_Task details_
Pictures excluded, retype the lines from the one containing "Instruction: Open the" through the last line of the data below, both included.

[[ Data shown, beginning ]]

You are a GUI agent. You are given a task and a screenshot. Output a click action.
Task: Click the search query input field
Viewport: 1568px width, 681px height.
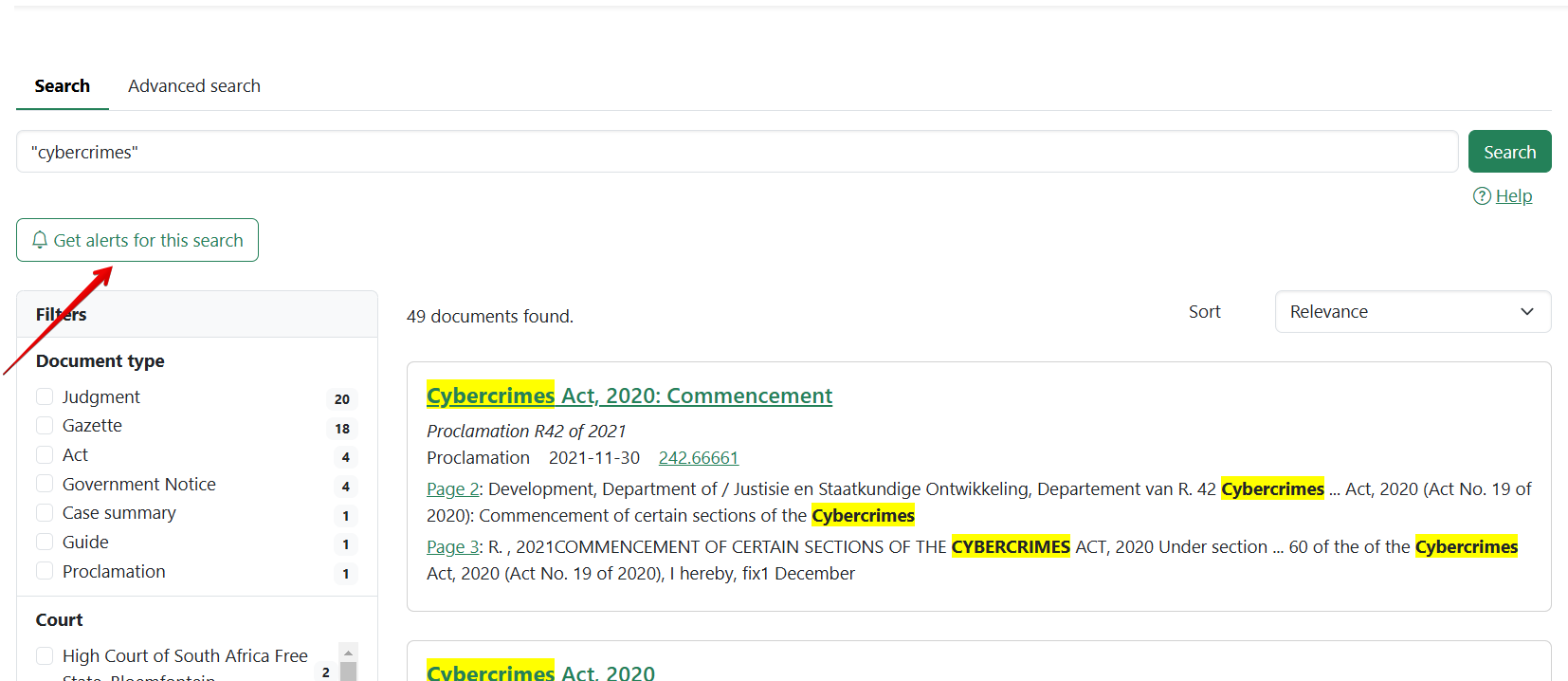point(737,152)
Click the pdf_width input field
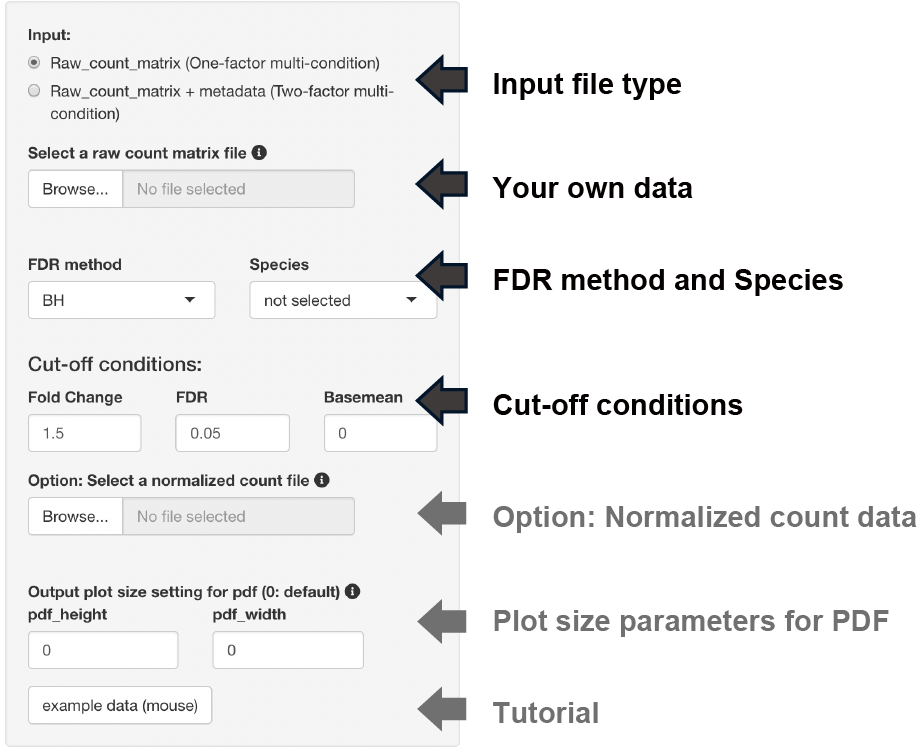The image size is (918, 755). (x=288, y=650)
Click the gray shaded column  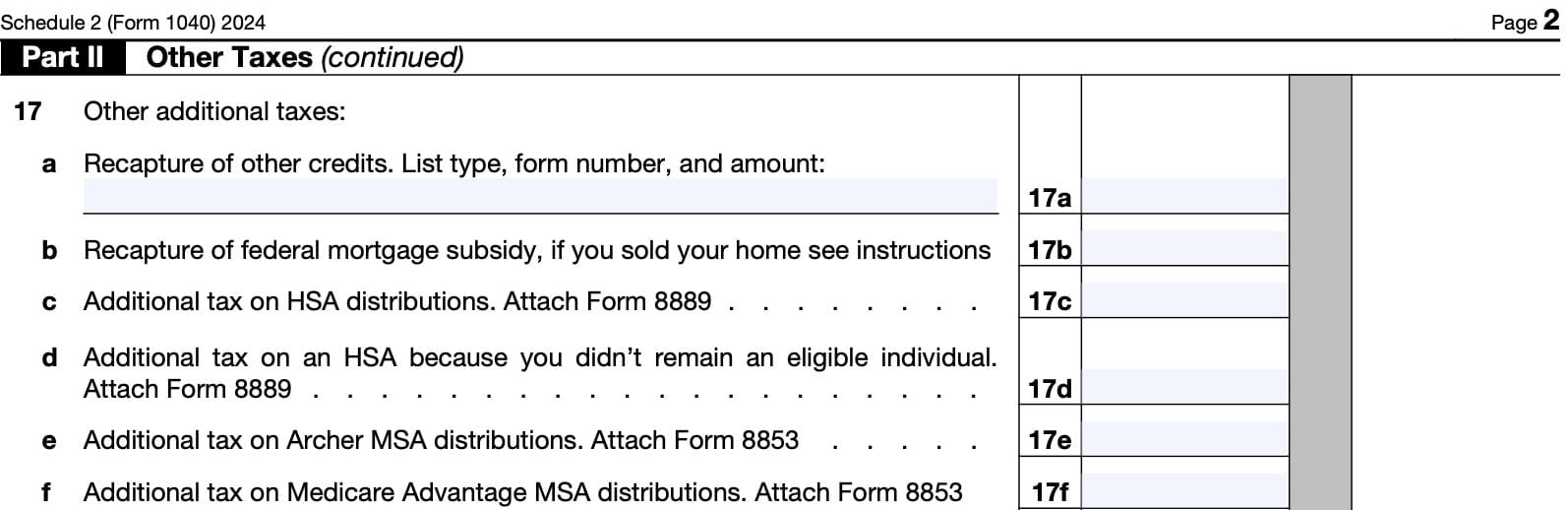pos(1320,295)
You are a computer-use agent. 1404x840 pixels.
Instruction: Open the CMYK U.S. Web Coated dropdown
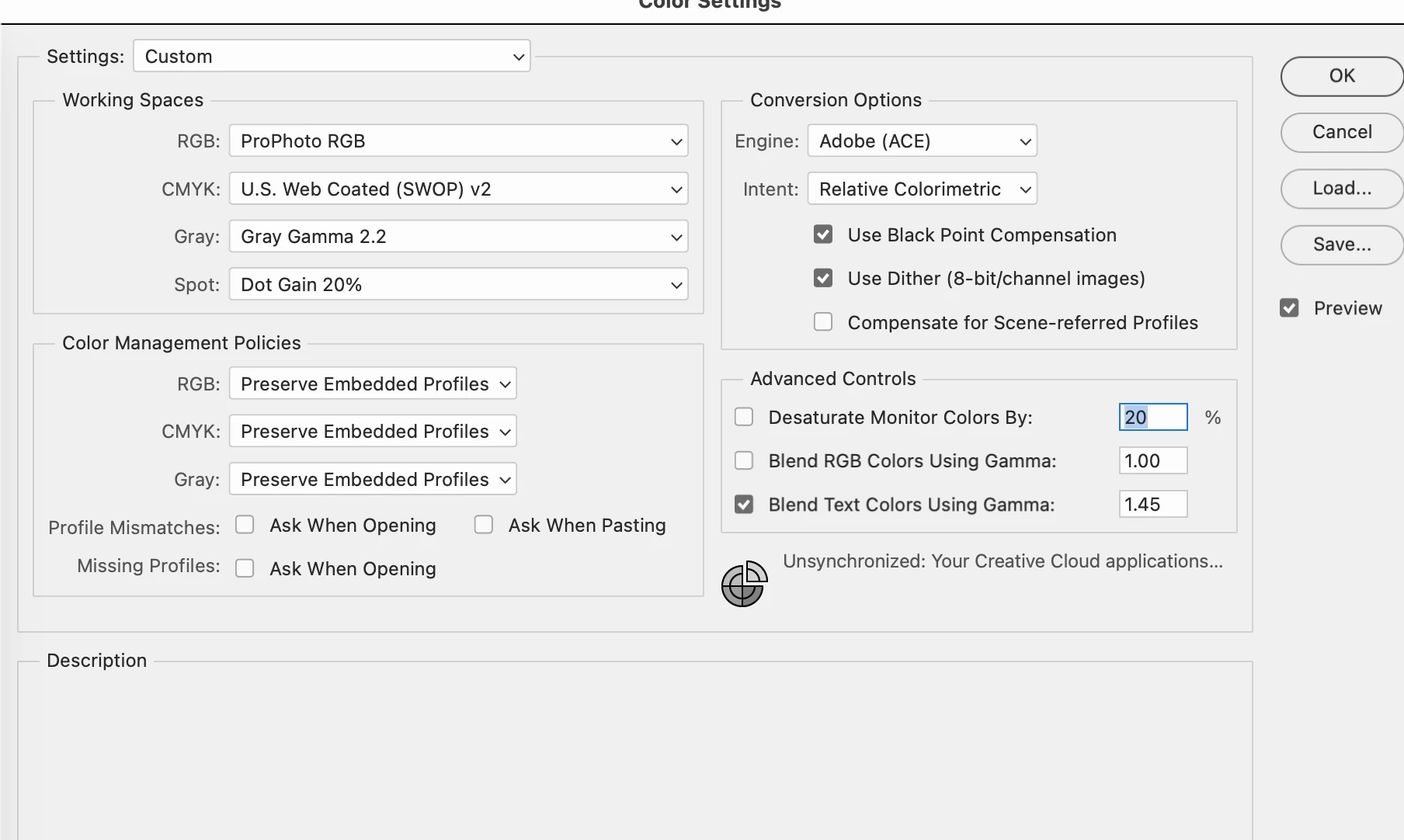coord(458,189)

[[ Data shown, end ]]

_Exercise response_
Instruction: Open the CMYK U.S. Web Coated dropdown
coord(458,189)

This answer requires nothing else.